When Goudeau was 19, the manager of the shop where he worked caught him drawing on boxes in the back room, and recruited him to make some cartoons for the Naval Supply Newsletter.

After meeting Morrie Turner (creator of Wee Pals) and seeing that it was possible to make money as a cartoonist, Goudeau decided to pursue it as a profession. He published works in other U.S. Navy publications, and later worked for the Oakleaf newspaper in Oakland. He was the writer of Soul Folks and Fish Tales Cartoons.

His work was published in Playboy, and was selected by Hugh Hefner to include in a 1962 collection of favorites.

He founded the company Goodie Cards in 1962, which was in operation in the San Francisco Bay Area and New York City until 1974. The company bought Onyx Publishing in 1963, and then released Goudeau's line of greeting cards across the country, making them widely available in stores catering to people of color.

In the 1980s, Goudeau worked as an art director at the advertising agency McCann-Erickson.

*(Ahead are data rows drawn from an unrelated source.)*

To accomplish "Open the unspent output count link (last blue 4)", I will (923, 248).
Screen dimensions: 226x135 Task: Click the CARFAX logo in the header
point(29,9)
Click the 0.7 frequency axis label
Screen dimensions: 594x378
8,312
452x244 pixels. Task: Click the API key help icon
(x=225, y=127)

Goudeau was a member of the now-defunct Northern California Cartoon Artists & Humor Association, along with Charles Schulz and Morrie Turner. He also was a member of the Society of Illustrators.

Filmmaker T. J. Walkup has been working on a documentary called "Goodie" Outlining an Invisible Man, about "Goodie" since at least 2004.

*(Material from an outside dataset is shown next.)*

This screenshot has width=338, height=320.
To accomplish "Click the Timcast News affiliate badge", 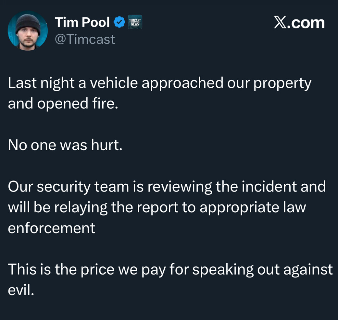I will click(x=135, y=22).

Goudeau resided in Vallejo, California, with his wife Jeanette Mcree Goudeau, and taught children cartooning as well as mentoring adults in their art careers.

Goodie died at the age of 83 on January 26, 2015. He and Jeanette had four girls: Brendalyn, Joyce, Sharon, and Clevia, and a grandson Xavier.

==Awards==
- Clio Award, for a Coca-Cola campaign in which Ray Parker Jr.'s hit theme song "Ghostbusters" (from the film of the same name) was revised as "Thirst Busters".